Requisiti per i certificati

I certificati radice sono necessari per distribuire i certificati tramite un'infrastruttura SCEP o PKCS. Altre applicazioni e servizi nell'organizzazione potrebbero richiedere la distribuzione dei certificati radice anche nei dispositivi HoloLens 2. 

Wi-Fi requisiti di connettività

Per consentire a un dispositivo di essere fornito automaticamente con la configurazione Wi-Fi necessaria per la rete aziendale, è necessario un profilo di configurazione Wi-Fi. È possibile configurare Intune o un altro provider MDM per distribuire questi profili nei dispositivi. Se la sicurezza di rete richiede che i dispositivi facciano parte del dominio locale, potrebbe anche essere necessario valutare l'infrastruttura di rete Wi-Fi per assicurarsi che sia compatibile con i dispositivi HoloLens 2 (i dispositivi HoloLens 2 vengono aggiunti solo Microsoft Entra).

Distribuire l'infrastruttura di certificati

Se non esiste già un'infrastruttura SCEP o PKCS, è necessario prepararne una. Per supportare l'uso di certificati SCEP o PKCS per l'autenticazione, Intune richiede l'uso di un connettore di certificati.

Nota

Quando si usa SCEP con una CA Microsoft, è necessario configurare anche il servizio Registrazione dispositivi di rete (NDES)

Per altre informazioni, vedere Configurare un profilo certificato per i dispositivi in Microsoft Intune.

Distribuire certificati e profilo Wi-Fi/VPN

Importante

Nei dispositivi HoloLens i profili VPN vengono applicati all'ambito del dispositivo e verranno applicati a tutti gli utenti.

Per distribuire certificati e profili, seguire questa procedura:

  1. Creare un profilo per ognuno dei certificati radice e intermedi (vedere Creare profili certificato attendibili).

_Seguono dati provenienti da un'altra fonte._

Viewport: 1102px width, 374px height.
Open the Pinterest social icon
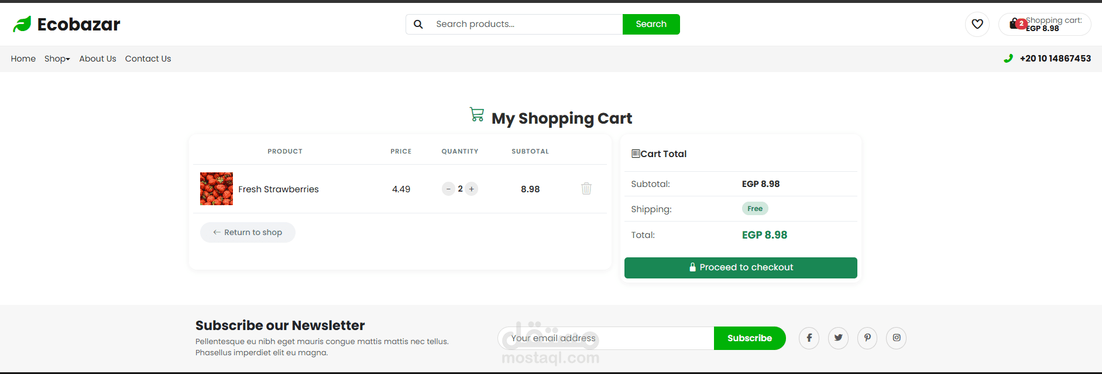click(867, 338)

Ognuno di questi profili deve avere una descrizione che include una data di scadenza in formato GG/MM/AAAA. I profili certificato senza una data di scadenza non verranno distribuiti.

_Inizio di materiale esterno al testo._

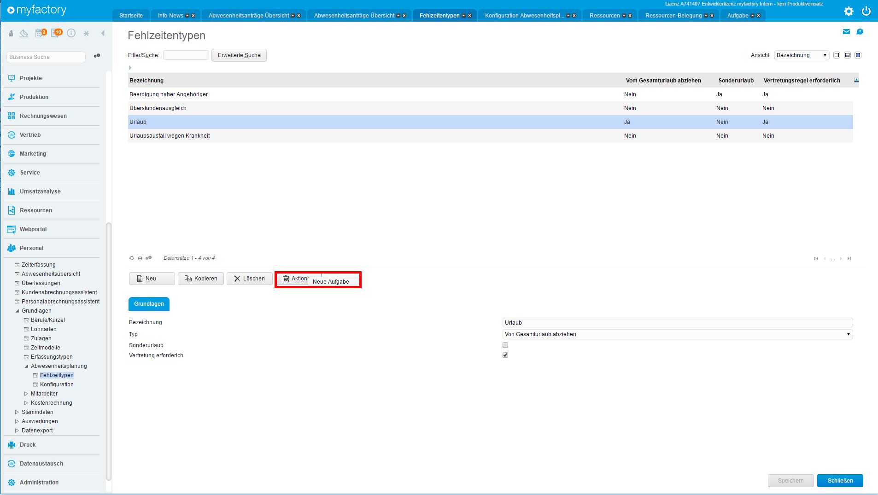Click the refresh icon below the list
Viewport: 878px width, 495px height.
click(131, 258)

  2. Creare un profilo per ogni certificato SCEP o PKCS (vedere Creare un profilo certificato SCEP o Creare un profilo certificato PKCS) Ognuno di questi profili deve avere una descrizione che include una data di scadenza in formato GG/MM/AAAA. I profili certificato senza una data di scadenza non verranno distribuiti.

    Nota

    Poiché il HoloLens 2 è considerato per molti un dispositivo condiviso, è consigliabile distribuire certificati del dispositivo anziché certificati utente per Wi-Fi'autenticazione, se possibile

  3. Creare un profilo per ogni rete aziendale Wi-Fi (vedere Impostazioni Wi-Fi per Windows 10 e dispositivi successivi).

    Nota

    È consigliabile assegnare il profilo di Wi-Fi ai gruppi di dispositivi anziché ai gruppi di utenti laddove possibile.

    Suggerimento

    È anche possibile esportare un profilo di Wi-Fi funzionante da un PC Windows 10 nella rete aziendale. Questa esportazione crea un file XML con tutte le impostazioni correnti. Importare quindi questo file in Intune e usarlo come profilo Wi-Fi per i dispositivi HoloLens 2. Vedi Esportare e importare le impostazioni Wi-Fi per i dispositivi Windows.

  4. Creare un profilo per ogni VPN aziendale (vedere Windows 10 e le impostazioni del dispositivo Windows Holographic per aggiungere connessioni VPN con Intune).

Risoluzione dei problemi

Problema: non è possibile connettersi alla rete usando l'autenticazione basata su certificato

Sintomi

Il dispositivo non riesce a stabilire una connessione di rete con l'autenticazione basata su certificato.

Passaggi per la risoluzione dei problemi

  1. Se è necessario verificare che un certificato venga distribuito correttamente, usare Gestione certificati nel dispositivo per verificare che il certificato sia presente.

    Avviso

    Sebbene sia possibile visualizzare i certificati distribuiti da MDM in Gestione certificati, non è possibile disinstallarli in Gestione certificati. È necessario disinstallarli tramite MDM.

  2. Solo per Intune, se si usa Simple Certificate Enrollment Protocol (SCEP) per distribuire i certificati, assicurarsi che l'URL del server NDES (Network Device Enrollment Service) sia raggiungibile dal dispositivo. Per informazioni sull'installazione, vedere Certificati SCEP in Intune. Se CNAME viene usato invece di un dominio completo per il server NDES, assicurarsi che venga risolto correttamente digitando tale URL in un Web browser nel dispositivo.